Gratis : produk kadaluwarsa

Pagi ini ketika melihat berita di TV saya mendadak trenyuh melihat banyaknya warga miskin di Semarang yang rela antri & berdesak-desakan di terik matahari hanya demi untuk mendapatkan bingkisan lebaran. Sedemikian inginnya mereka merayakan lebaran dengan layak sampai harus rela berpeluh-peluh bahkan ada yang hampir tergencet antrian manusia. Kalau bingkisan yang dimaksud itu terdiri dari barang layak konsumsi sih gapapa, tapi ini ternyata barang yang sudah kadaluwarsa.. Diantaranya bahkan sudah expired tahun 1998 & pernah dilarang BPOM karena tidak layak konsumsi. Masyaallah.. kok tega ya..  🙁

Apa gunanya mengantri & membuang waktu berjam-jam kalau akhirnya mereka justru akan mengkonsumsi racun? Ya, racun. Apa namanya kalau mengkonsumsi barang yang sudah expired? Namanya moment lebaran kan pengennya berbagi keceriaan bersama keluarga, tapi apa jadinya kalau justru harus menikmati lebaran di rumah sakit? Syukur-syukur kalau cuma opname, lha kalau sampai meninggal gimana? Sebenernya nggak ada bagus-bagusnya sih, mau di opname atau akhirnya meninggal. Maksud saya kenapa pihak penyelenggara nggak mikir sampai kesana gitu lho. Kalau memang niatnya ngasih mbok ya yang ikhlas, jangan setengah-setengah. Kalau kaya begitu sih mending nggak usah ngasihlah. Buat apa ngasih orang kok barang kadaluwarsa. Maksudnya apa?
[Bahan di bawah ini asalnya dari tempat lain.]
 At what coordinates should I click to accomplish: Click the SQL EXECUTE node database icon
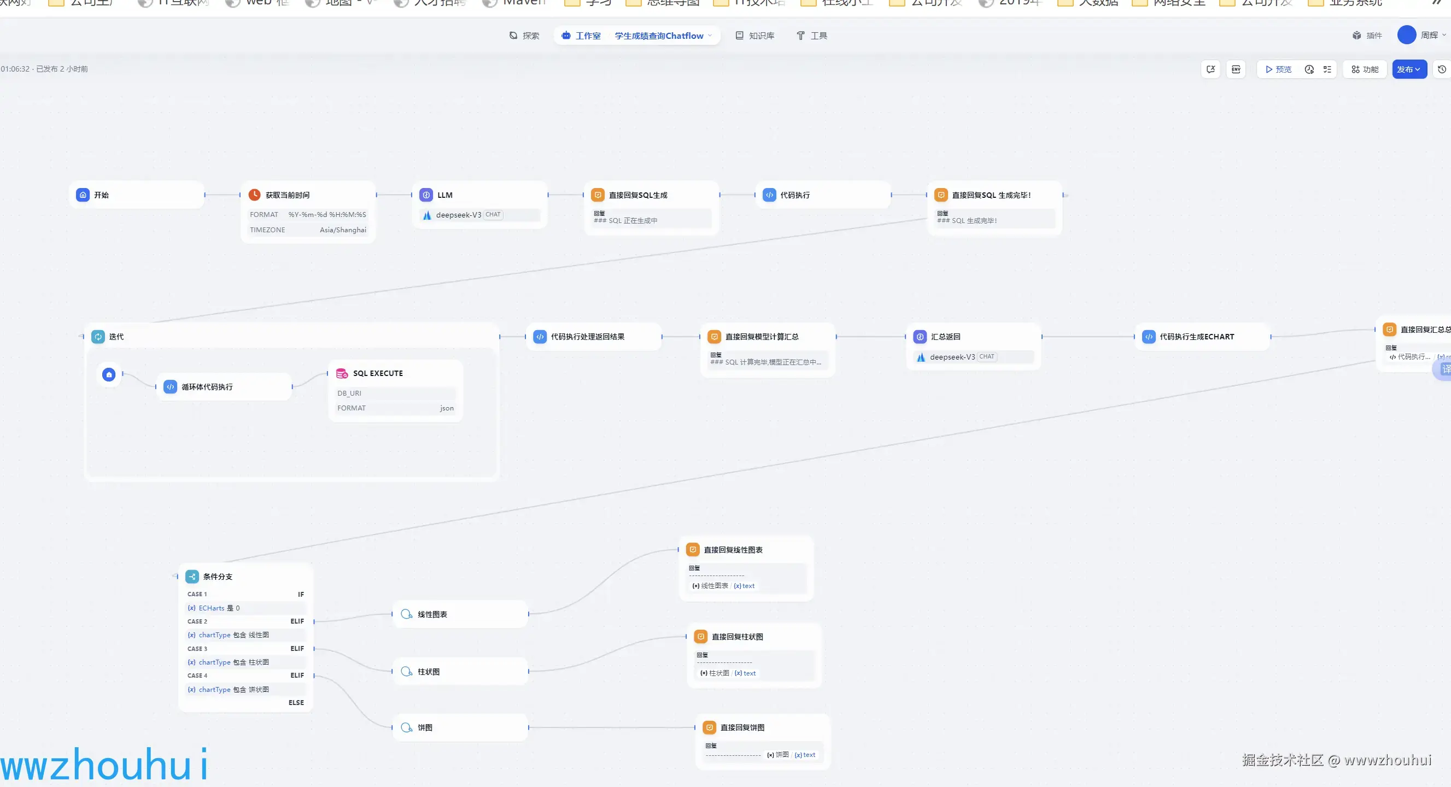tap(341, 373)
Intinya gemes aja ngeliat yang kaya begitu. Nggak kasian apa ngeliat nenek-nenek yang sudah ngantri mulai pagi, nggak tahunya cuma untuk ngantri barang expired. Duh, dimana sih letak nurani kalian hai pihak penyelenggara? Kalau kalian yang ada di posisi mereka emang mau? Emang dijamin pulangnya nggak nyesel karena sudah buang-buang waktu & nggak misuh-misuh? Saya yakin bukannya mereka nggak tahu kalau barang yang akan dibagikan itu barang-barang yang sudah seharusnya dimusnahkan. Jangan memanfaatkan moment pra lebaran ini sebagai ajang pembersihan stok gudang dengan membagikannya ke rakyat kecil. Emang mereka tahu apa sih bu/pak? Sudah hidup susah masih “dikerjain” dengan iming-iming pembagian barang yang tak layak konsumsi..
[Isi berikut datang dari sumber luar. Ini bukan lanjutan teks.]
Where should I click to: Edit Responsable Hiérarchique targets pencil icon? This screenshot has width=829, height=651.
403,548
Semoga ini jadi pembelajaran & perenungan bagi semua pihak untuk lebih care, lebih peduli dengan sesama. Dengan harapan semoga kasus seperti ini tidak akan terulang lagi dikemudian hari. Jangan sampai kita juga berlaku picik & licik ketika melihat kesusahan orang lain.. Naudzubillah mindzalik..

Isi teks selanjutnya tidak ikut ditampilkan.